But because the notes routinely traded hands at auctions, Wall Street convinced investors that they were just as good as cold, hard cash.
Lo and behold, the $330 billion market for auction-rate notes ground to a halt in mid-February when bids for the securities disappeared. Investors who thought they could sell their holdings easily are now stuck with them. It turns out that the only thing that’s really just as good as cash is, well, cash.
While investors pray for a resurrection in the auction market, they are receiving a fixed interest rate outlined in offering documents. Historically, these securities have paid approximately one percentage point more than money market funds. Many purchasers of these notes are relatively small individual investors; several years ago, banks dropped the minimum investment in them to $25,000 from $250,000.
Municipalities and other tax-exempt institutions have issued most of the current crop of auction-rate notes. But closed-end mutual funds issued $65 billion worth. Such borrowings provide leverage to the funds, letting them generate slightly higher yields for their common stockholders.
Closed-end funds that issue auction-rate notes typically sell them in amounts worth one-third the value of their underlying assets. For example, the John Hancock Tax-Advantaged Dividend Income fund, with $1.17 billion in assets, has issued $380 million in auction-rate notes.
Owners of notes issued by closed-end funds are faring far worse than investors stuck with municipal issues. That’s because the interest rates paid on municipal notes when auctions fail are capped at as much as 12 percent, much higher than the caps on closed-end fund notes, which are currently around 3.25 percent.
In other words, holders of closed-end fund notes receive little to no premium for being stranded. Even airlines try to give you a free meal or an upgrade when they leave you at the gate. Investors are likely to remain in this vise because closed-end fund issuers have no incentive to redeem their notes since the interest rates resulting from the failed auctions are so low.

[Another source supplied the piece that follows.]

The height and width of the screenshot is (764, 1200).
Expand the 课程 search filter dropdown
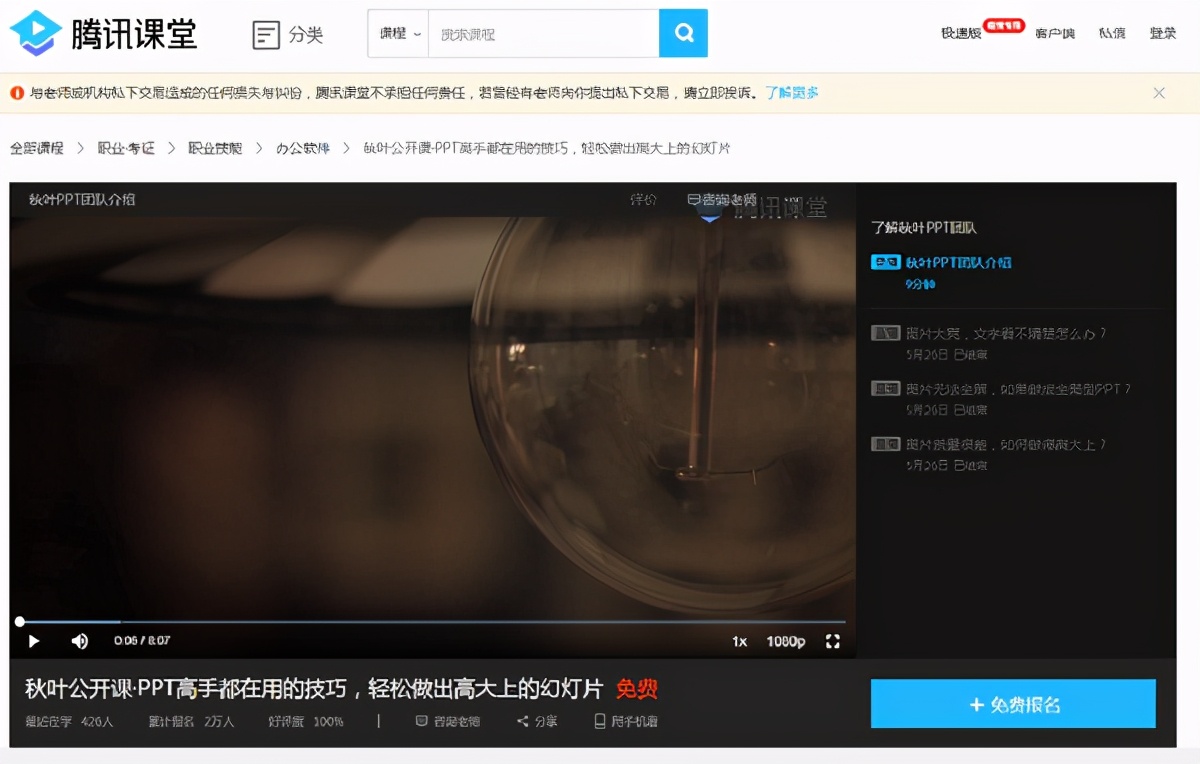(x=398, y=33)
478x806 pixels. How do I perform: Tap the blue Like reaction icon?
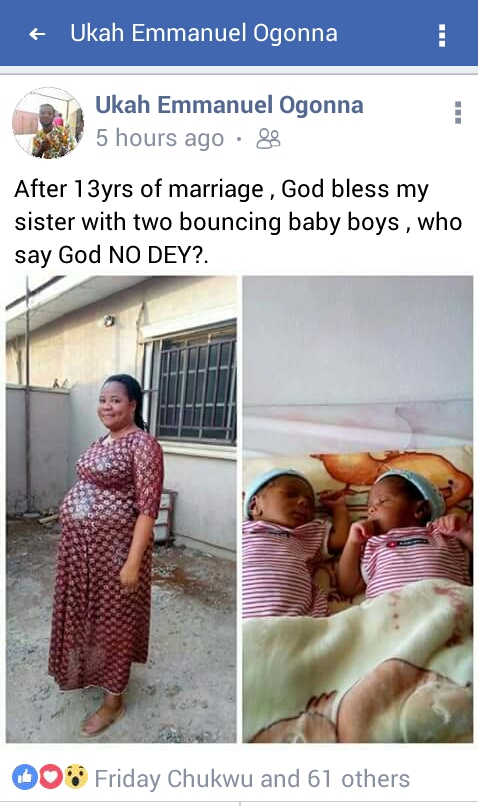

Some customers who have tried to get their brokers to cash them out say the firms have responded by offering to let them borrow against the value of these securities. At a cost, of course: the typical margin rate for borrowers is at least 7 percent at most shops. Other holders are selling the notes at a deep discount to speculators willing to buy distressed securities.
Wall Street made generous fees issuing these securities and running the auctions — as long as there were bidders. After the bidders vanished, some firms stepped in and bid for the securities for a while, giving investors a way out.
No more. What’s the sense stretching your already-thin balance sheet just to keep a market open for your customers?
In interviews, investors who own these securities say they weren’t warned that they might not be able to sell them if an auction failed. They say they were told that the instruments were as safe and liquid as — yes, you guessed it — cash.
Stephen N. Joffe, a client of UBS Financial Services, is suing the firm because it put all $1.35 million of his charitable foundation’s cash into auction-rate securities issued by Eaton Vance Limited Duration funds. This, even though he said he explicitly told the broker to take no risk and that he would need constant access to the funds.
Dr. Joffe, 65, is a former professor of surgery who founded LCA-Vision Inc., a company that operates laser vision-correction centers. “I never asked my broker to get me a better rate,” he said. “I felt the responsibility to maintain this account as a risk-free account. I believed this was in the equivalent of an overnight money market account.”
Now, the Joffe Foundation can no longer fund programs that help prevent AIDS in Africa, provide indigent people with laser vision correction and correct the cleft palates of African children.